[Dataset records]
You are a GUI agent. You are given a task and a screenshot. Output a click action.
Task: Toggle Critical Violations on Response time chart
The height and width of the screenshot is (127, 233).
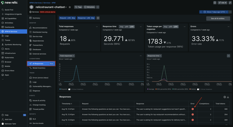click(198, 89)
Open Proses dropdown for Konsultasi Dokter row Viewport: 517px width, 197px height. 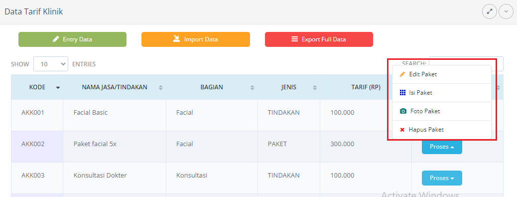tap(442, 178)

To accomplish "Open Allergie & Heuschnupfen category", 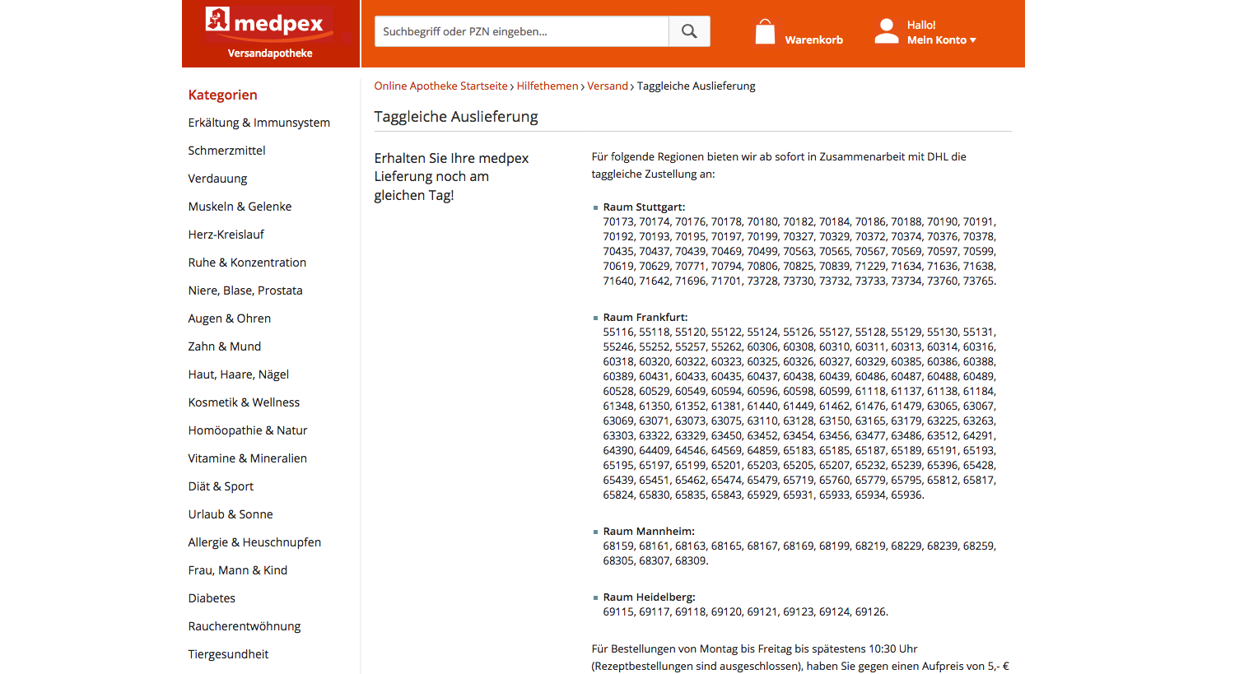I will [x=254, y=542].
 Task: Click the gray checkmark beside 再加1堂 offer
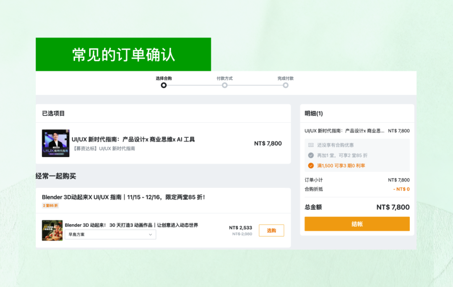310,155
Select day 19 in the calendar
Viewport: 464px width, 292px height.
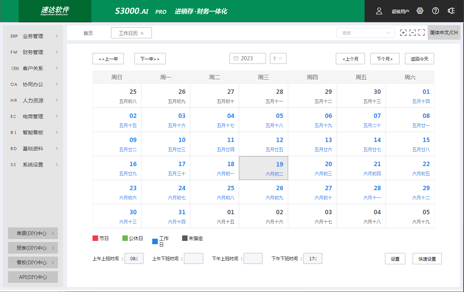(x=263, y=168)
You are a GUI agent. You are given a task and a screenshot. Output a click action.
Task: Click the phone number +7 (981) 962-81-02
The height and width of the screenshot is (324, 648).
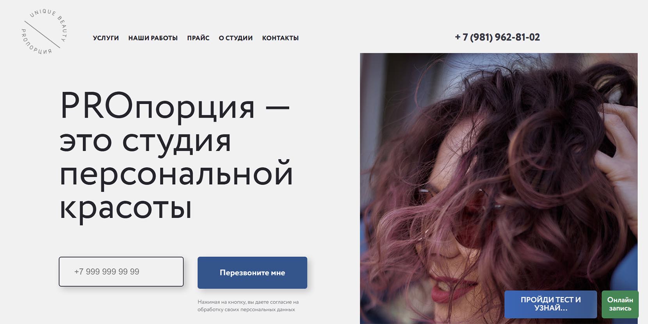point(497,37)
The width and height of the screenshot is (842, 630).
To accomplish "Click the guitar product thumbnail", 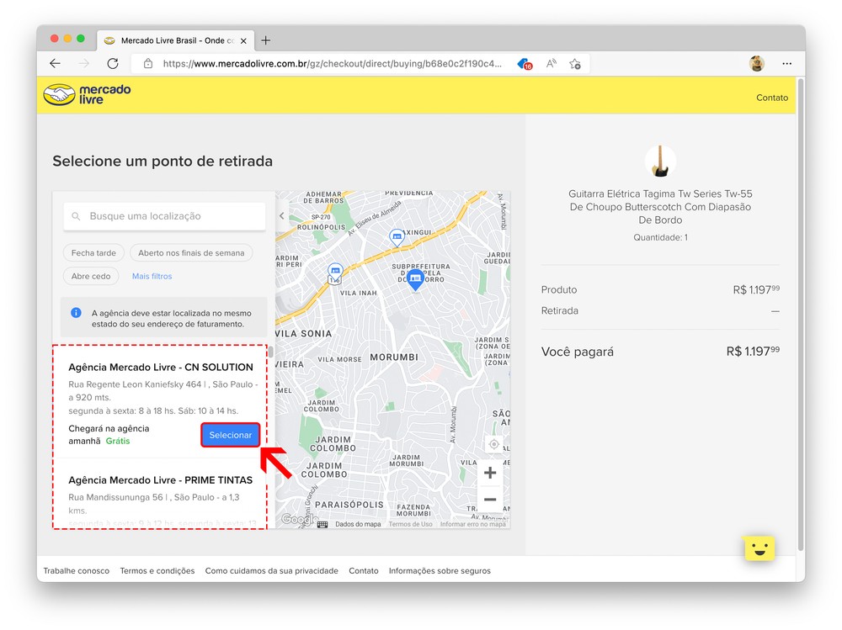I will tap(660, 161).
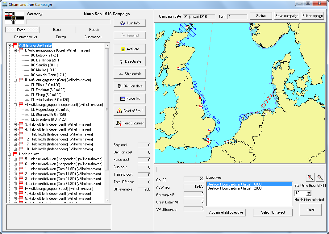This screenshot has width=329, height=234.
Task: Expand the 3. Halbflottille node
Action: pos(15,124)
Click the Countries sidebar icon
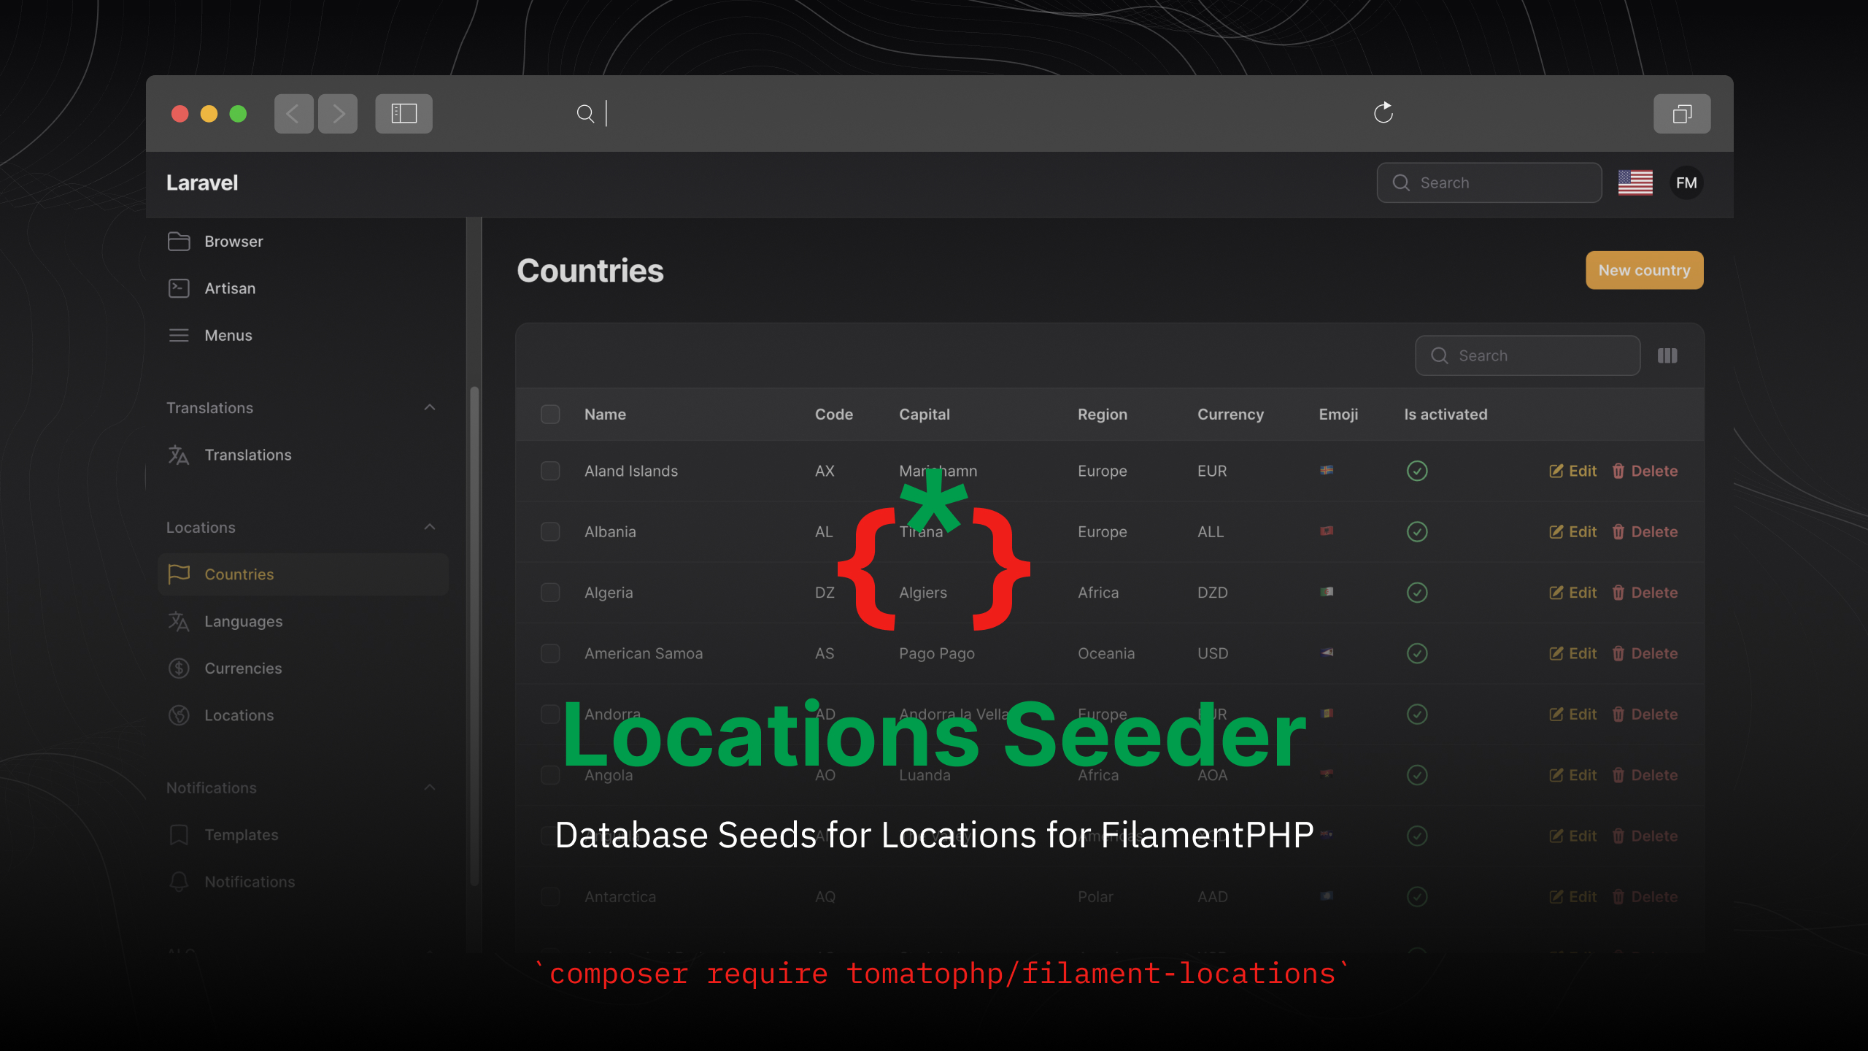1868x1051 pixels. click(178, 572)
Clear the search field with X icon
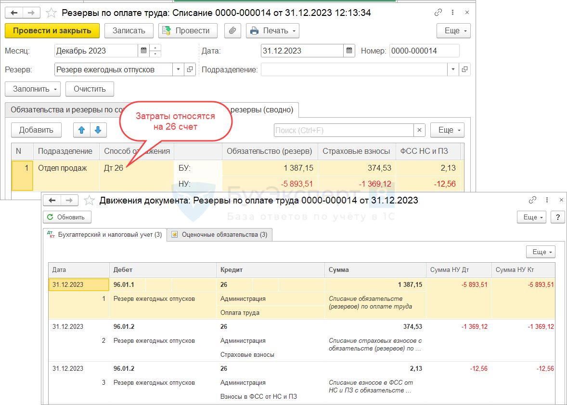The width and height of the screenshot is (567, 405). [419, 130]
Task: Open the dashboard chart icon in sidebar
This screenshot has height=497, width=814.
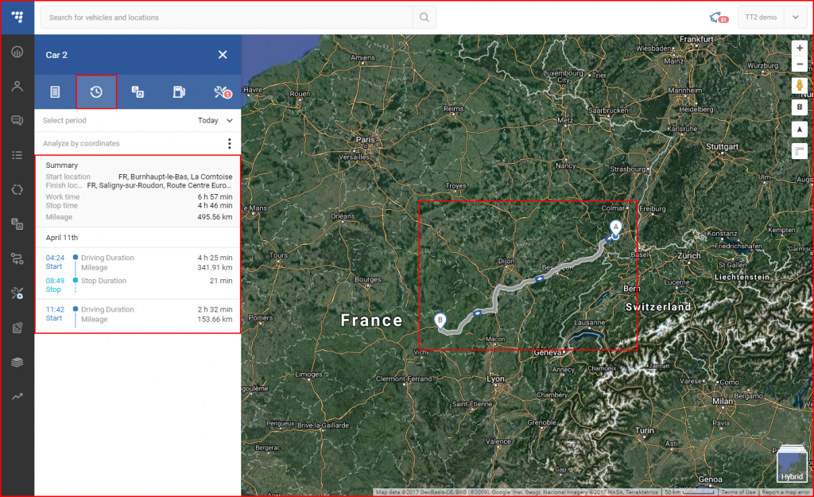Action: (x=17, y=52)
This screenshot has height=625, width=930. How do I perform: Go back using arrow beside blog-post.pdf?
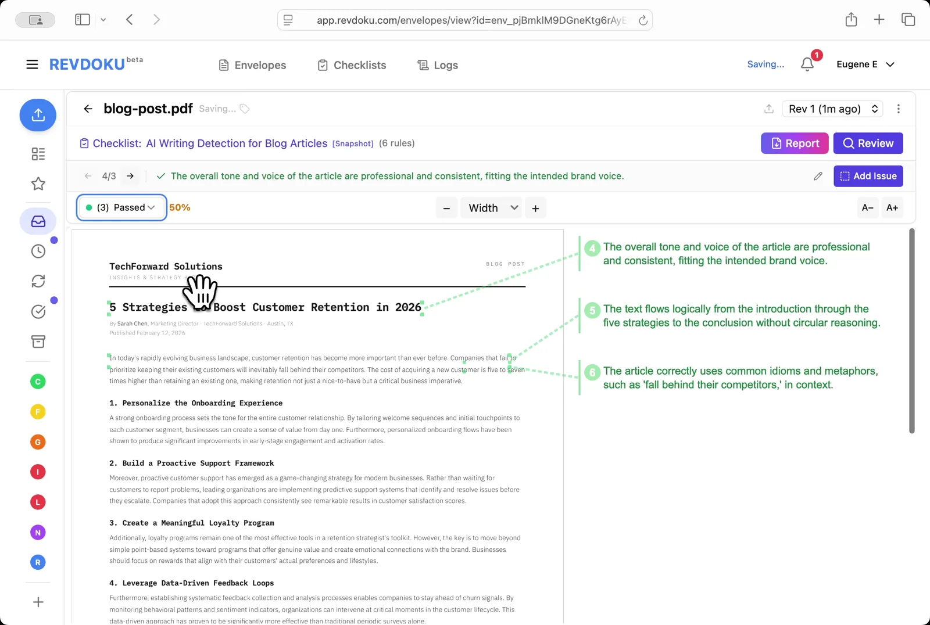point(88,109)
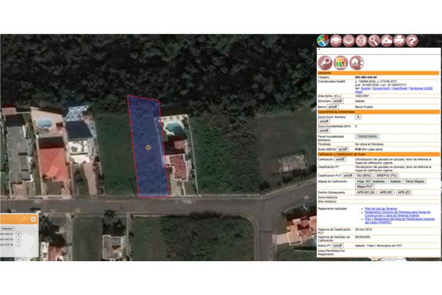Viewport: 442px width, 295px height.
Task: Click the Google Maps base map icon
Action: coord(323,41)
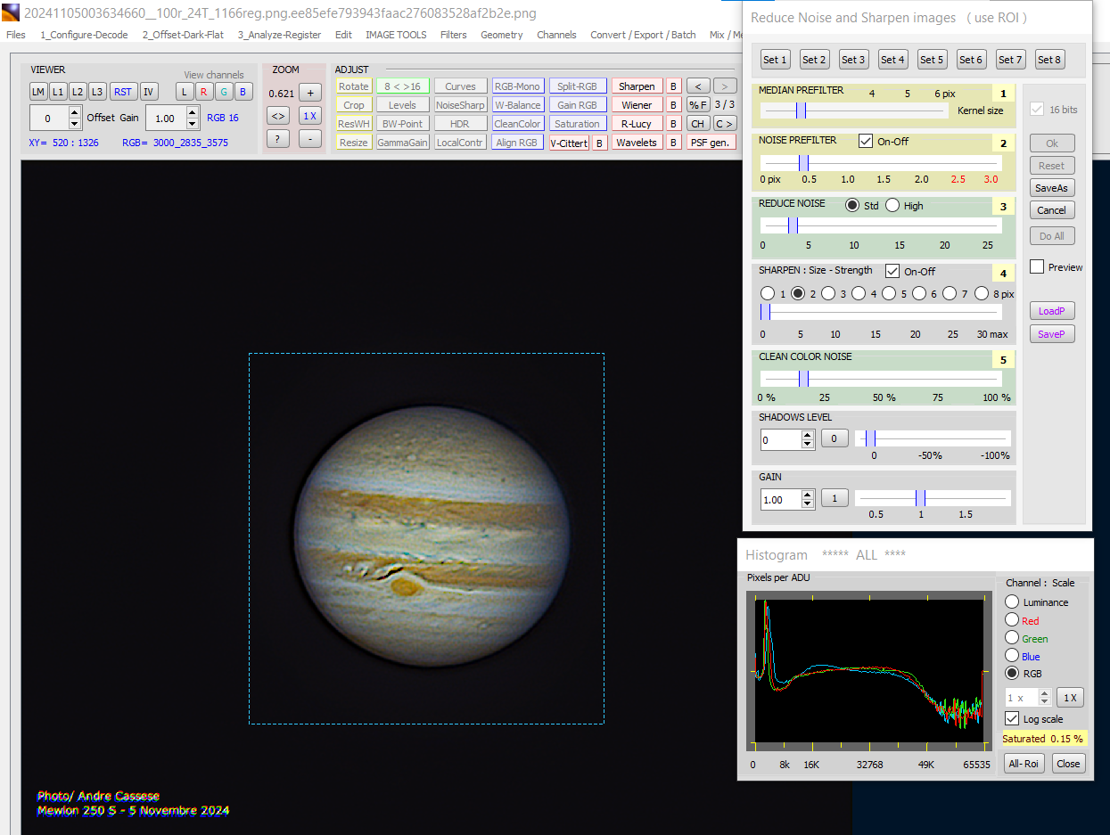
Task: Open the zoom help ? button
Action: pos(278,139)
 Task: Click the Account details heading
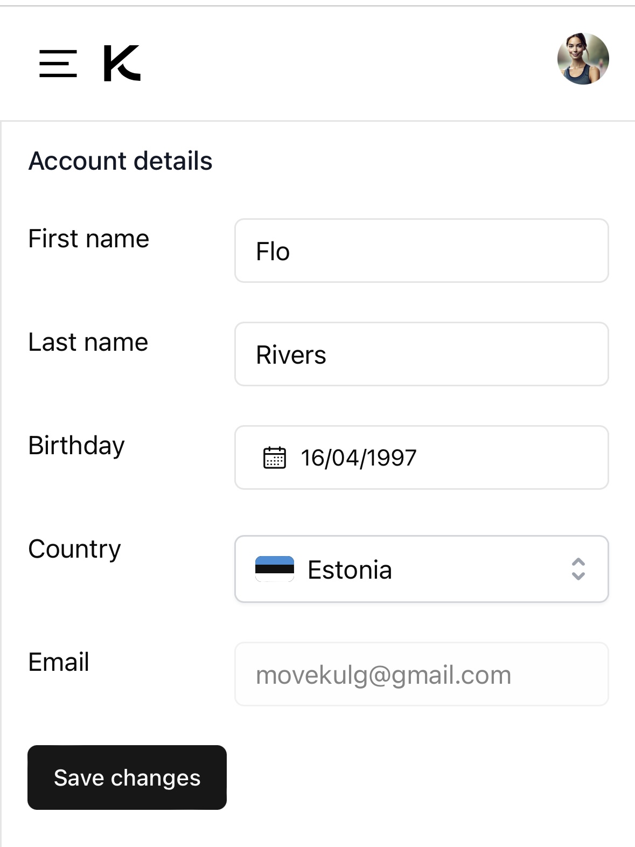[121, 161]
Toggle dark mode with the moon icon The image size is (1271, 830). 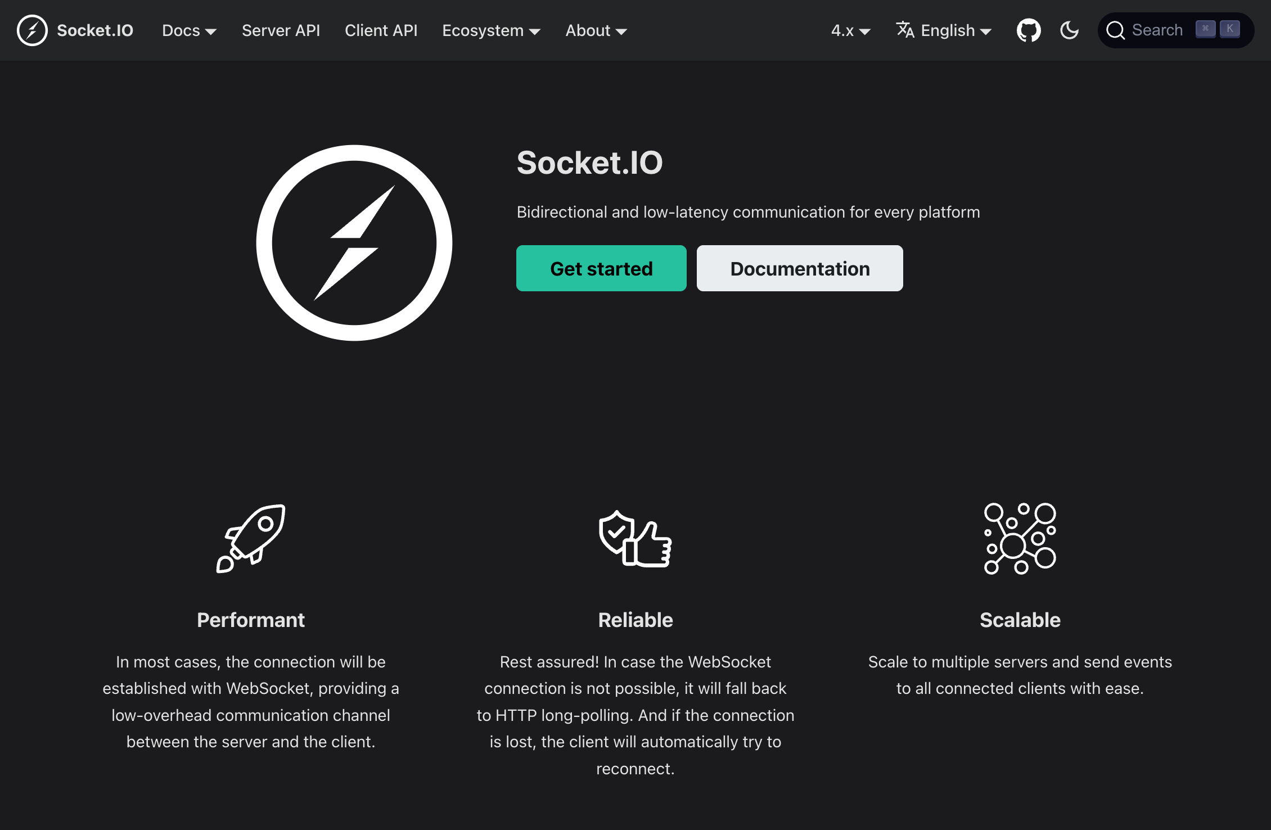[x=1069, y=30]
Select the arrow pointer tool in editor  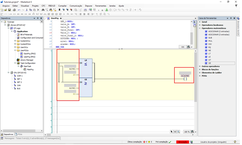point(172,132)
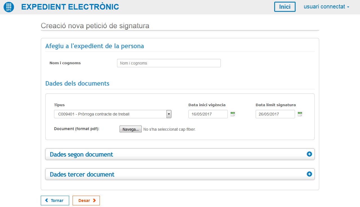Image resolution: width=360 pixels, height=207 pixels.
Task: Click the Tornar back button
Action: (x=55, y=201)
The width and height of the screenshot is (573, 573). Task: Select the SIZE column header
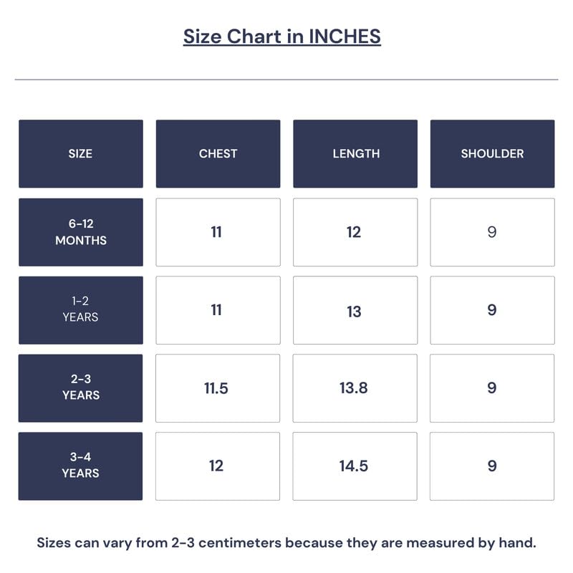(80, 153)
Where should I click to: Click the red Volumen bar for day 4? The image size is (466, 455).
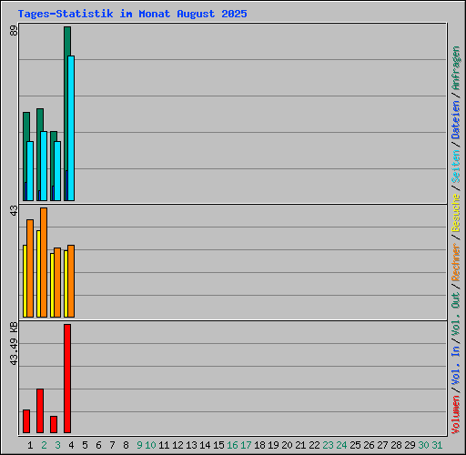coord(67,379)
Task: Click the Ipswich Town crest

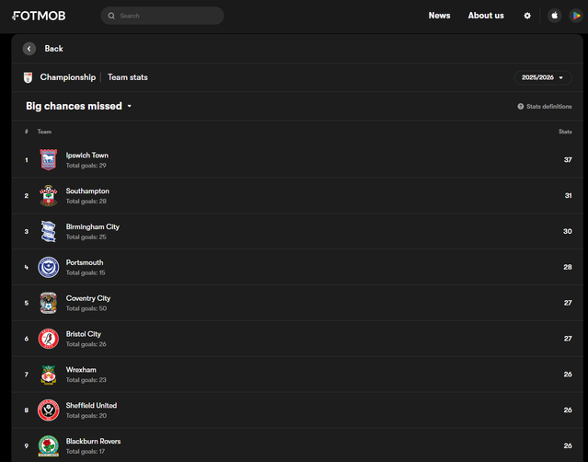Action: pos(48,160)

### Problem to work on
What should appear is an exact copy of the lines from the one containing "The width and height of the screenshot is (573, 573)." through the last line of the records above, pictures excluded.

### Response to this task
The width and height of the screenshot is (573, 573). Task: Select the SIZE column header
(80, 153)
Where should I click to: Click the red Volumen bar for day 4? The image size is (466, 455).
coord(67,379)
Task: Click the Ipswich Town crest

Action: pos(48,160)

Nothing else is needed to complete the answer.